Recommendations for Special Populations

  • Menopause: Externally stress the body (heavy lifting, HIIT) to offset muscle and bone density loss; consider hormone therapy if appropriate.
  • Pregnancy: Stay active to maintain fitness levels through pregnancy; the body will naturally guide intensity. Avoid high-stress cold exposure.

Supplements

  • Creatine: Important for brain health, mood, and gut health. Recommended dosage is 3-5 grams per day (preferably CreaPure for lower gastric distress).
  • Vitamin D3: Essential for bone health, mood, and overall well-being. Dosage ranges from 2,000 IU to 5,000 IU based on geographical location and sun exposure.
  • Protein Powder: To ensure adequate protein intake, particularly if dietary protein is insufficient.
  • Adaptogens: For stress management, e.g., Schisandra for focus and energy, Ashwagandha and Holy Basil for cortisol regulation, and mushroom supplements like Lion’s Mane and Reishi.
  • Iron: Supplementation is important especially around menstrual cycles to prevent low ferritin levels.

Deliberate Cold and Heat Exposure

  • Cold Exposure: Beneficial but should be moderate (55-60°F water). Extreme cold can be counterproductive for women especially post-high-intensity workouts.
  • Heat Exposure: More universally beneficial for women.

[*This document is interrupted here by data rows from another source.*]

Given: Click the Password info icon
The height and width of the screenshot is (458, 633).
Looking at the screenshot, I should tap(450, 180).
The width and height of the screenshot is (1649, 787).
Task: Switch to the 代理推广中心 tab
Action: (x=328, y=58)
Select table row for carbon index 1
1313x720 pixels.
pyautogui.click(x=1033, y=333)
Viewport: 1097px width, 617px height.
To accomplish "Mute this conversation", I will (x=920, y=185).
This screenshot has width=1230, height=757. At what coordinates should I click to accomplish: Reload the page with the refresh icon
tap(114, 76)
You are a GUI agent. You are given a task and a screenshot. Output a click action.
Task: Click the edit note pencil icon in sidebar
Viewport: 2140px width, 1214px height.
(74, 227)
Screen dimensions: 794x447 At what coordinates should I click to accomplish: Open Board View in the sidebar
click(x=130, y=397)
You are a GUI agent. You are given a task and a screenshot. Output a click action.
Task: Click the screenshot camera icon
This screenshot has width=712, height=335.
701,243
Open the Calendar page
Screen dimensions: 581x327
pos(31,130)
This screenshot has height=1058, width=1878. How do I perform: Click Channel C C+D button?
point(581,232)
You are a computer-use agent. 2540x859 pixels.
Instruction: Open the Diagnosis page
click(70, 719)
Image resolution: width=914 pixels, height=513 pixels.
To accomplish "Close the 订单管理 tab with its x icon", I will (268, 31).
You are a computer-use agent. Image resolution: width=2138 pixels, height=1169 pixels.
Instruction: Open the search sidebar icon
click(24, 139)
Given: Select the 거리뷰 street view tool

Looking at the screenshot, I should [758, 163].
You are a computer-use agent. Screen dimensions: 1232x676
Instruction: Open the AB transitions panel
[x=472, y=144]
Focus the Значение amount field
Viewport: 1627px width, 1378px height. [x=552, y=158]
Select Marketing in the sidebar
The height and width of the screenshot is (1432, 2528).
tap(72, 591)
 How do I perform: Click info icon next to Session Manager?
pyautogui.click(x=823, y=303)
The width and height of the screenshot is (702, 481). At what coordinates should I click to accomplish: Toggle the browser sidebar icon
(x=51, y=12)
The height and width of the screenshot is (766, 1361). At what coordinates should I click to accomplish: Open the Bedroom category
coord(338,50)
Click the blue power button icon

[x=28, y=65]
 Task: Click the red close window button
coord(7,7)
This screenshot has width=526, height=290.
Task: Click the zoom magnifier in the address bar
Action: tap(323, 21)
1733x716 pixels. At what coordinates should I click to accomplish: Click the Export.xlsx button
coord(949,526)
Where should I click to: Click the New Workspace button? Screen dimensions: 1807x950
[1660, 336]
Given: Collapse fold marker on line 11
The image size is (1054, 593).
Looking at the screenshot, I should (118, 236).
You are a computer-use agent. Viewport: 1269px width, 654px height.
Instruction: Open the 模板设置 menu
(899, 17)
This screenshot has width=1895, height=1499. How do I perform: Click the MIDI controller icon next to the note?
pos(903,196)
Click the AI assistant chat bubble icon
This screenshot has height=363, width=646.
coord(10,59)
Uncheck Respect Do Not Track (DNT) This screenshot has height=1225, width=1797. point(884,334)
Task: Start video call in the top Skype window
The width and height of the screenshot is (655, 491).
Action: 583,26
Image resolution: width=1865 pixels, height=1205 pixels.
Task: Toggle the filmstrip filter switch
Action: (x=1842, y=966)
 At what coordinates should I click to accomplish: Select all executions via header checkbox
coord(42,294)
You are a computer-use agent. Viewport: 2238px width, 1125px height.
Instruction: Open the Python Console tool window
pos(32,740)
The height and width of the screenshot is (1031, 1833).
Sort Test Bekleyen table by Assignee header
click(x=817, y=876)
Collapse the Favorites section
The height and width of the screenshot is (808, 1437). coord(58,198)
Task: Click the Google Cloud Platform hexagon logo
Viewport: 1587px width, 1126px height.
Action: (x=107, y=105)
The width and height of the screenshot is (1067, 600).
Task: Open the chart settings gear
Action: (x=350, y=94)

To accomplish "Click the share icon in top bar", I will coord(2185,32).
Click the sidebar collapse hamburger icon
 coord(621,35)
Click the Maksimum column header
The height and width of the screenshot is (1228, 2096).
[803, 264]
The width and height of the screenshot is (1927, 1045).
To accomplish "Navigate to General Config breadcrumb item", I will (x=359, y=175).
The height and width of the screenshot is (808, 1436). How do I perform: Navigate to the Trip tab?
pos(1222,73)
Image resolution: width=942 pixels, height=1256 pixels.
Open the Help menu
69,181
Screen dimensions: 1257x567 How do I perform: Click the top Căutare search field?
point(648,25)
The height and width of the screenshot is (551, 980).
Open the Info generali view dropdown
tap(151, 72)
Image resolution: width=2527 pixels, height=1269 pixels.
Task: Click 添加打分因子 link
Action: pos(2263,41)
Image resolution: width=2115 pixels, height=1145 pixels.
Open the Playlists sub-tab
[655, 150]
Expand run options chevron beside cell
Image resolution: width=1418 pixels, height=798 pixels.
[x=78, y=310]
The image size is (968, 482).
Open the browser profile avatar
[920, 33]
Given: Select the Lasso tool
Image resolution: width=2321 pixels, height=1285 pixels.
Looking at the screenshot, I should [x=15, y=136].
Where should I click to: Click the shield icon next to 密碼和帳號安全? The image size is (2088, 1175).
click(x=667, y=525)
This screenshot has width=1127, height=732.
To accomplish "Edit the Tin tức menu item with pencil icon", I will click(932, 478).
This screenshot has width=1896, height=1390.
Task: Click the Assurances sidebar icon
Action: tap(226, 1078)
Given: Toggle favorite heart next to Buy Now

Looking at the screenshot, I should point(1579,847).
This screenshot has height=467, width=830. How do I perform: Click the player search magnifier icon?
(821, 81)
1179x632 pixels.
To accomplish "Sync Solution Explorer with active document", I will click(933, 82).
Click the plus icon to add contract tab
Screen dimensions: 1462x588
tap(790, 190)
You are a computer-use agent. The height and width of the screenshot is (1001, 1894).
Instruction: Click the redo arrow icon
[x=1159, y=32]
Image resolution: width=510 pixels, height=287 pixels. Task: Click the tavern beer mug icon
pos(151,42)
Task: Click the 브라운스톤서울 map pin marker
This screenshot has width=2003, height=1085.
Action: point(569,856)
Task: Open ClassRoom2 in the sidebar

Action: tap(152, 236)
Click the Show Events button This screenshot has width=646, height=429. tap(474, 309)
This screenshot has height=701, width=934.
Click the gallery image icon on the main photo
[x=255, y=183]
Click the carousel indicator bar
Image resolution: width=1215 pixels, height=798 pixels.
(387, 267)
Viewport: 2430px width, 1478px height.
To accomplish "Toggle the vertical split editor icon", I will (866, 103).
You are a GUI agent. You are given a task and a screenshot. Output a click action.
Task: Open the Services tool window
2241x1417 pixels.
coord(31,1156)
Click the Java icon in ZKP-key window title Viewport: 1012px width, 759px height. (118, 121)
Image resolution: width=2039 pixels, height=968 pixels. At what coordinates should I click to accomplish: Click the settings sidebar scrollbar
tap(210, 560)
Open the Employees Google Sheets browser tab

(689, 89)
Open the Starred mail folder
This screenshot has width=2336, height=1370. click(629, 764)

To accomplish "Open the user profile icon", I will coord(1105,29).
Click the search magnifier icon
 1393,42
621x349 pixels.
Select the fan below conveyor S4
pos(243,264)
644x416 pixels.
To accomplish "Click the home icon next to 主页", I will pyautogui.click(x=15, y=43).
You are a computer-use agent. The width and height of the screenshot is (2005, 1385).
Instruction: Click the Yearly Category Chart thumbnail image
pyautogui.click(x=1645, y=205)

Post-training sauna (20-30 mins) helps with metabolic and cardiovascular health, can boost red blood cell count, and helps with temperature regulation benefits for menopausal women.

General Tips

  • Recovery and Training Adaptation: Prioritize recovery and understand individual cycle to maximize training effectiveness and maintain hormonal balance.
  • Nutrition: Align food intake with training needs, ensure adequate protein and carbohydrate intake to support training and recovery. Be mindful of the type and timing of food relative to workouts.

Conclusion

  • Dr. Stacy Sims provides tailored insights into training and nutrition specifically for women, stressing the importance of understanding hormonal effects, proper nutrition timing, varied training, and adding recovery strategies.
  • Recommendations include focusing on heavy lifting as women age, adequate protein intake, and individualized tracking of menstrual cycles to optimize fitness and health outcomes.
  • Supplements are valuable but should be strategically chosen and possibly cycled based on individual needs.